Protecting My Solitude

Recent Posts


I usually have a word of intention each year. 2020 took a lot out of me and I knew 2021 would be a year of change—I would finish my university degree, among other things. So I chose the word perspective. As the year went on, I returned to a phrase that I have on a bracelet that I wear always—be still and know.

In fact, I really felt this year that I was able to protect my solitude, partially because of lockdowns. But even with all that time, and I spent a lot of that time reading and writing and thinking, I found I didn’t have a lot of time for my photography.
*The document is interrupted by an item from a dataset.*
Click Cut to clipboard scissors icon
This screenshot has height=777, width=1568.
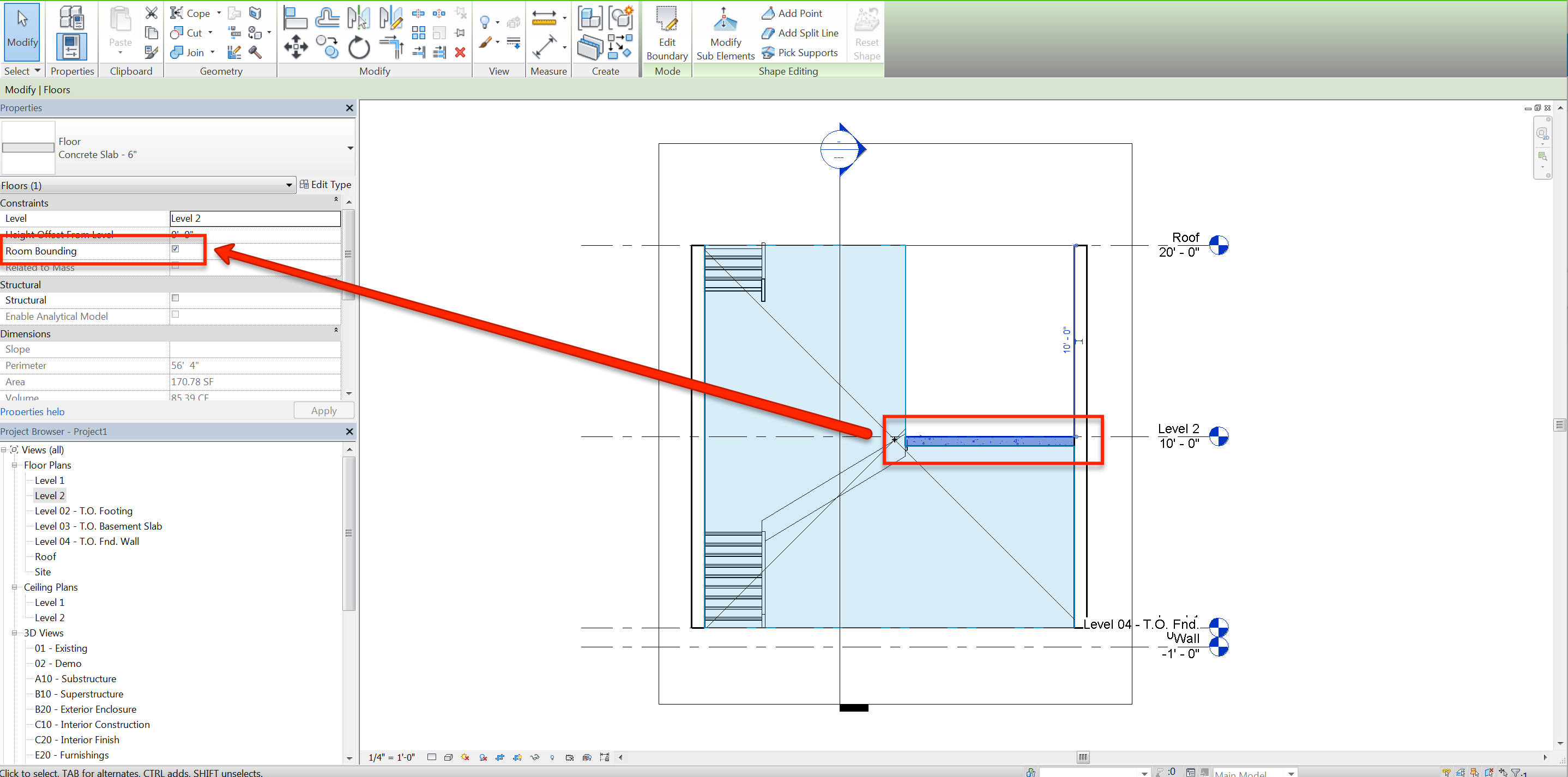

After last year’s intense creativity with #isolationcreation, I had some new projects I wanted to focus on and found I was not as inspired as previously, nor did I have as much time. As I finished uni, I completed a three-month internship, then immediately started practical legal training and a three-month placement.

In the lazy days between Christmas and New Year, I have been rereading Rainer Maria Rilke’s Letters to a Young Poet, which I reread every year. I was reminded of two things; first, that art springs from necessity, and second, that we must hold to what is difficult and not what is easiest.

Our modern world, and the algorithms that make it move, requires us to be in a permanent state of production, excavating ourselves to the point where we almost know too much about each other.

Instead, I know that my art is a cumulative expression of many things within me, because I have spent time with myself, because I am searching for what is within me. And because I have been so moved by art this year: Rilke, of course, but also Stephen Sondheim, Adele, Joan Didion, bell hooks, Lin-Manuel Miranda, Francesca Woodman, Dhambit Mununggurr, Anna Atkins, Vivian Maier, Nan Goldin, Tina Modotti, Kunié Sugiura, Shirin Neshat…the list goes on.

In that vein, I have no idea and no promises for the new year. For the first time in my life, I have no real expectations of what the new year holds, and it is both liberating and uncomfortable. I do know that I want to follow the path that leads me to know that what I am doing every day is meaningful and fulfilling, whatever that is.

In any case, I do know that I will continue to, as Rilke puts it, live the questions, even if I don’t know the answers. And I will protect my solitude, always, because it is how I live and it is what feeds my soul.